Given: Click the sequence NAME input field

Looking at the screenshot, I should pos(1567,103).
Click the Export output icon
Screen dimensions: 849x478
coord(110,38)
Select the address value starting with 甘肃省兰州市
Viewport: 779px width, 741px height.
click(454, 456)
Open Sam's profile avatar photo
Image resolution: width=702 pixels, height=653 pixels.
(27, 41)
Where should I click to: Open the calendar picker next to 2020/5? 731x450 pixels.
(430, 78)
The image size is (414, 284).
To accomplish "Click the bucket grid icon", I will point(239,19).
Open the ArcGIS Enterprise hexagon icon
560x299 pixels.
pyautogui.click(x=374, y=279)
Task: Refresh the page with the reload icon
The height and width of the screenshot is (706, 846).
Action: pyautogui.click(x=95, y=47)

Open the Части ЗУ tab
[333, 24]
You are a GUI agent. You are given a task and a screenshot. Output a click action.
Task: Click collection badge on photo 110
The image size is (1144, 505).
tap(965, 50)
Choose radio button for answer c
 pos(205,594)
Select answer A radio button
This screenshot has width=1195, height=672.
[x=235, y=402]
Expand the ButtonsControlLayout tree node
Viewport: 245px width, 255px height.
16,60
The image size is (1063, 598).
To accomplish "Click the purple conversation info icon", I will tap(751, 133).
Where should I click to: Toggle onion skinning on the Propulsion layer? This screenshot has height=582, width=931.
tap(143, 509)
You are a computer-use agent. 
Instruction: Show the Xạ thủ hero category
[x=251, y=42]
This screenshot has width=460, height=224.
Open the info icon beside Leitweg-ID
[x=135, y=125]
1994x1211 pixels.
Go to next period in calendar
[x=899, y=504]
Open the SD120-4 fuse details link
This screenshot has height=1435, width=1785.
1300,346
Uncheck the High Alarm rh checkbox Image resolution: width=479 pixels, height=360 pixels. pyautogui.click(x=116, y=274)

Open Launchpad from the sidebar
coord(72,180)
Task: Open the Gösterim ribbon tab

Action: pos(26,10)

→ **What is asked**:
Give every line of the data above as a Markdown table with the columns Row and Line. Put the row number in Row and the line's text in Line, and skip blank lines.

→ **Full answer**:
| Row | Line |
|---|---|
| 1 | Given: Click the sequence NAME input field |
| 2 | Looking at the screenshot, I should pos(1567,103). |
| 3 | Click the Export output icon |
| 4 | Screen dimensions: 849x478 |
| 5 | coord(110,38) |
| 6 | Select the address value starting with 甘肃省兰州市 |
| 7 | Viewport: 779px width, 741px height. |
| 8 | click(454, 456) |
| 9 | Open Sam's profile avatar photo |
| 10 | Image resolution: width=702 pixels, height=653 pixels. |
| 11 | (27, 41) |
| 12 | Where should I click to: Open the calendar picker next to 2020/5? 731x450 pixels. |
| 13 | (430, 78) |
| 14 | The image size is (414, 284). |
| 15 | To accomplish "Click the bucket grid icon", I will point(239,19). |
| 16 | Open the ArcGIS Enterprise hexagon icon |
| 17 | 560x299 pixels. |
| 18 | pyautogui.click(x=374, y=279) |
| 19 | Task: Refresh the page with the reload icon |
| 20 | The height and width of the screenshot is (706, 846). |
| 21 | Action: pyautogui.click(x=95, y=47) |
| 22 | Open the Части ЗУ tab |
| 23 | [333, 24] |
| 24 | You are a GUI agent. You are given a task and a screenshot. Output a click action. |
| 25 | Task: Click collection badge on photo 110 |
| 26 | The image size is (1144, 505). |
| 27 | tap(965, 50) |
| 28 | Choose radio button for answer c |
| 29 |  pos(205,594) |
| 30 | Select answer A radio button |
| 31 | This screenshot has width=1195, height=672. |
| 32 | [x=235, y=402] |
| 33 | Expand the ButtonsControlLayout tree node |
| 34 | Viewport: 245px width, 255px height. |
| 35 | 16,60 |
| 36 | The image size is (1063, 598). |
| 37 | To accomplish "Click the purple conversation info icon", I will tap(751, 133). |
| 38 | Where should I click to: Toggle onion skinning on the Propulsion layer? This screenshot has height=582, width=931. |
| 39 | tap(143, 509) |
| 40 | You are a computer-use agent.  |
| 41 | Instruction: Show the Xạ thủ hero category |
| 42 | [x=251, y=42] |
| 43 | This screenshot has width=460, height=224. |
| 44 | Open the info icon beside Leitweg-ID |
| 45 | [x=135, y=125] |
| 46 | 1994x1211 pixels. |
| 47 | Go to next period in calendar |
| 48 | [x=899, y=504] |
| 49 | Open the SD120-4 fuse details link |
| 50 | This screenshot has height=1435, width=1785. |
| 51 | 1300,346 |
| 52 | Uncheck the High Alarm rh checkbox Image resolution: width=479 pixels, height=360 pixels. pyautogui.click(x=116, y=274) |
| 53 | Open Launchpad from the sidebar |
| 54 | coord(72,180) |
| 55 | Task: Open the Gösterim ribbon tab |
| 56 | Action: pos(26,10) |